The latest feature of the ongoing Hong Kong crisis is ‘white terror’, where anonymous acts like random sackings take place and create a climate of fear among employees.
The sudden dismissal of Rebecca Sy, a union leader at Cathay Dragon airlines, was allegedly due to white terror.
She said she was fired without explanation, after managers saw and confirmed her Facebook account. She had a 17-year career with Cathay's budget airline.
White terror has spread beyond Cathay and into other industries — employees are saying they’re scared to even talk about the protests, let alone on private messaging platforms, for fear they’ll get reported to HR or management and lose their jobs.
The phenomenon has pushed some to question if monitoring employees’ phones or social media accounts is legal.
READ MORE: Businesses jittery over prolonged HK crisis
Is it legal in Singapore?
Over in Singapore, besides the European GDPR and local PDPA, what should employers be aware of when monitoring staff communications?
A local employment lawyer told HRD that “there are few legal barriers” to monitoring employees in the workplace.
“When a staff member accesses personal email through a company-issued computer or phone or via the internal company network, they will generally have no expectation of privacy,” he said.
“In addition, employment contracts or company policies often contain clauses which expressly permit an employer to monitor an employee’s online behaviour in the office or when using office resources.”
This does not mean that HR has free reign to read emails sent by employees, he said.

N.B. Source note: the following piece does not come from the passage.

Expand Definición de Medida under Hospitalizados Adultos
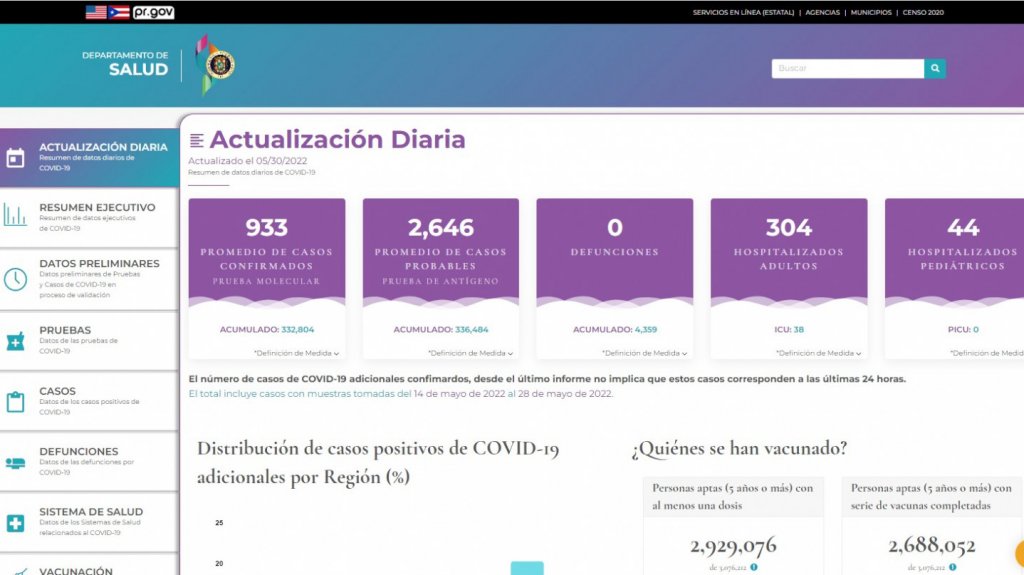1024x575 pixels. pyautogui.click(x=818, y=353)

In general, an employer should only read an employee’s personal messages if there is a reason to do so.
He recommends that HR put in place internal guidelines to avoid the misuse of such access, such as using employee information to harass or discriminate against them.
READ MORE: Chief data officer reveals the importance of HR in data
Laws to comply with
When drawing up company guidelines, HR should consider several laws: Personal Data Protection Act (PDPA), EU’s General Data Protection Regulation (GDPR), and Singapore’s Computer Misuse and Cybersecurity Act.
Exceptions in the PDPA allow for this consent within the employer-employee relationship whenever the data is used for the purpose of managing this relationship, said the lawyer.
However, whether the reading of personal messages actually falls under this exemption has not been tested yet. Breaching the provisions of the PDPA can result in fines of up to $1 million.
Do note that compliance with the PDPA does not necessarily mean the organisation is in compliance with the EU GDPR as there are differing requirements under the two regimes, according to local authorities.
When monitoring emails, it is critical that the employer does not carry out any activity that can be seen as an offence under the Act, warned the lawyer. This includes keylogging for passwords or accessing an email account when it is not logged on.
For example, monitoring the employee’s internet history found stored on company servers should not be an issue, said the lawyer. However, actually entering in an employee’s password to access their personal email account could have serious ramifications.
Those found guilty of violating the Computer Misuse and Cybersecurity Act can receive a fine of up to $50,000 or seven years in jail.
“Personal data itself is very generally defined and could include the information in an employee’s personal email account,” the lawyer said.
“HR should ensure that the company’s employment contracts expressly provide for the monitoring of an employee’s personal matters online when office resources are used.”